At the show Carbon Gold launched its substrate additive Enriched Biology Blend, which combines biochar, bacteria, fungi and trace elements, after successful trials in a range of growing media. "Growers are seeing a 10 per cent yield increase in tomatoes," said MacPhail. "It would benefit any substrate system - they are sterile environments and an open door for disease. This helps create health, promotes nutrient uptake and plant vitality, and is Soil Association and Forestry Stewardship Council approved."
Russell IPM area manager Soliman Masaoudi said of its Optiroll blue sticky roll against western flower thrips in strawberries: "We have made an economical way to deploy the pheromone in a gel, which is placed every metre on the roll. It's half the cost of using dispensers."

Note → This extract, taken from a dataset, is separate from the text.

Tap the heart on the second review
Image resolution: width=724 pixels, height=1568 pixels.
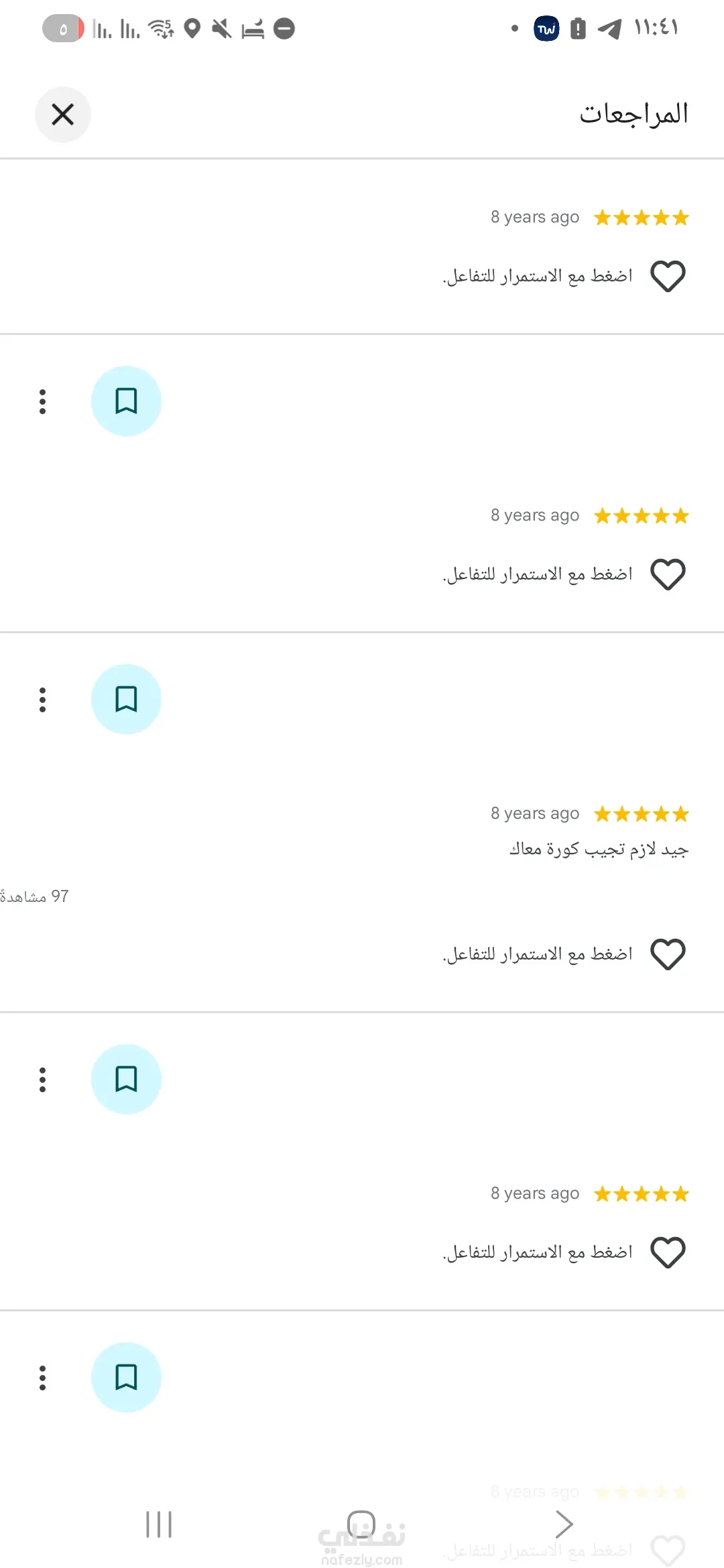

His colleague Hussein Fawzi said of the yellow version of its sticky rolls: "Whitefly are attracted to a specific wavelength of yellow. This has come out of a three-year knowledge transfer partnership with Dr Clare Sampson of Keele University. These are not revolutionary, but each makes an impact."
On the company's iPest Plus pest monitoring and reporting app, he added: "We are seeing some interest in this in horticulture."
Also on the British pavilion, Biotechnica representative Dr Russell Sharp said: "With a new factory in Great Yarmouth, we can now expand our distribution of biostimulant products beyond the UK. We have a clear line to market via key partners and have had great success in finding quality people at the show."
He added: "We have had our products analysed in a lab in Ireland. What we don't have is field trial data. That's the priority for this year."